WHAT YOU HAVE TO DO: Copy out each line of the listing that has the word "number" in it.

WORKING DATA:
'''
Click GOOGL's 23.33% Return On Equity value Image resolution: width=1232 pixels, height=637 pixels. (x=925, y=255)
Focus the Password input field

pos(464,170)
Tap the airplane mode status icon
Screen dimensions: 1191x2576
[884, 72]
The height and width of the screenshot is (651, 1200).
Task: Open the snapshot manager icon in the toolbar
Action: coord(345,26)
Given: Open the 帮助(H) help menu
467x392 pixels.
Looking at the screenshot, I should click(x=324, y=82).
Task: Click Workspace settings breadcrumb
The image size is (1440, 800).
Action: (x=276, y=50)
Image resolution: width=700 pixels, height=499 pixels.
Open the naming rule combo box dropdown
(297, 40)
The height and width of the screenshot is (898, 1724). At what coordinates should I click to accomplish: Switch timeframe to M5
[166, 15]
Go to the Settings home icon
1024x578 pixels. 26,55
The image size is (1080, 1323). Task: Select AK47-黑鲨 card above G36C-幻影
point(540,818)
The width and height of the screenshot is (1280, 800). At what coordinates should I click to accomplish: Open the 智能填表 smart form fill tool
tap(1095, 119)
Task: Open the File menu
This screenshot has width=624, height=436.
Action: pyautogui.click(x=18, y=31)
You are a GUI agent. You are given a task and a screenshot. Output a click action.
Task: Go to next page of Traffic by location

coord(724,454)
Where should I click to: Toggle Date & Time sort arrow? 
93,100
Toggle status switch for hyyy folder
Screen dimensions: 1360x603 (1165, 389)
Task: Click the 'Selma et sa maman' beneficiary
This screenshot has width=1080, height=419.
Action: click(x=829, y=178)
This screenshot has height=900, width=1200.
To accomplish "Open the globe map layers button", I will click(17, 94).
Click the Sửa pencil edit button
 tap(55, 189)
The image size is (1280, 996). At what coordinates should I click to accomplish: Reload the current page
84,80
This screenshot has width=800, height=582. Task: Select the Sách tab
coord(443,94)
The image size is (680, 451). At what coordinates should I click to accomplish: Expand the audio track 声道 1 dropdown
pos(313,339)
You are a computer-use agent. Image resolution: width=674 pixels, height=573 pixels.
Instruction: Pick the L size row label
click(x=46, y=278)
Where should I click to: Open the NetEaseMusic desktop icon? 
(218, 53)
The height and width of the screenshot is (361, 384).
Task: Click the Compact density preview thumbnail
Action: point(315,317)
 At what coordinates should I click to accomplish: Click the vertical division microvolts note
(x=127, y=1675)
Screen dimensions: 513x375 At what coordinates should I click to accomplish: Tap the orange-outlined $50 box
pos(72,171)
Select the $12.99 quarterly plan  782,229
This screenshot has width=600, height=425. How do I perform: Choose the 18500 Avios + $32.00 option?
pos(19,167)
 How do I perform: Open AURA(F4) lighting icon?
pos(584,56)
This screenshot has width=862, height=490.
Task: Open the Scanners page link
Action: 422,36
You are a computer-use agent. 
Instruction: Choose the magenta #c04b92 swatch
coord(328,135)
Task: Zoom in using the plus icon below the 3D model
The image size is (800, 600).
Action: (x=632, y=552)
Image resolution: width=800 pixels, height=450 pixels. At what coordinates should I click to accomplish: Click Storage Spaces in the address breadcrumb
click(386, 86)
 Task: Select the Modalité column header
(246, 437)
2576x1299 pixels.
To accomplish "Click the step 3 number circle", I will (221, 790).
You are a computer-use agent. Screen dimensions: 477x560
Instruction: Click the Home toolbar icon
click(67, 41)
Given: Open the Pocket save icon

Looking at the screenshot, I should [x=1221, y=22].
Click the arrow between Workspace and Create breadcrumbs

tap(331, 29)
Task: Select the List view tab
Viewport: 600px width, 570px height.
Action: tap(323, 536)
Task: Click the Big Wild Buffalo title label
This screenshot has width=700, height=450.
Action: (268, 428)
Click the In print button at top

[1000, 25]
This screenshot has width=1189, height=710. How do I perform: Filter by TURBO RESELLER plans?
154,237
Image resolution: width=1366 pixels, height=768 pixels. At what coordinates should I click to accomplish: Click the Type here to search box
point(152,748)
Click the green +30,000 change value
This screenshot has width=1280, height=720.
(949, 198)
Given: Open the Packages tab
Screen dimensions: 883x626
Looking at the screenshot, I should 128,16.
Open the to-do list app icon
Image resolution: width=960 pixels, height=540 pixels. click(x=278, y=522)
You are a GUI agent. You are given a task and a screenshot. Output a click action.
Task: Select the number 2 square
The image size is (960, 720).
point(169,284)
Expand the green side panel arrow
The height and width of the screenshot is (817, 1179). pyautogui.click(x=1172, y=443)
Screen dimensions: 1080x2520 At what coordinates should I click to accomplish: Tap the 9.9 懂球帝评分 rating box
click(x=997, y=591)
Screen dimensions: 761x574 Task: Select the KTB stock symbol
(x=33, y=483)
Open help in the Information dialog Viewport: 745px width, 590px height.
'''
REPLY TO THE TASK:
To accomplish "Click the step 3 number circle", I will (221, 790).
Task: Select the number 2 square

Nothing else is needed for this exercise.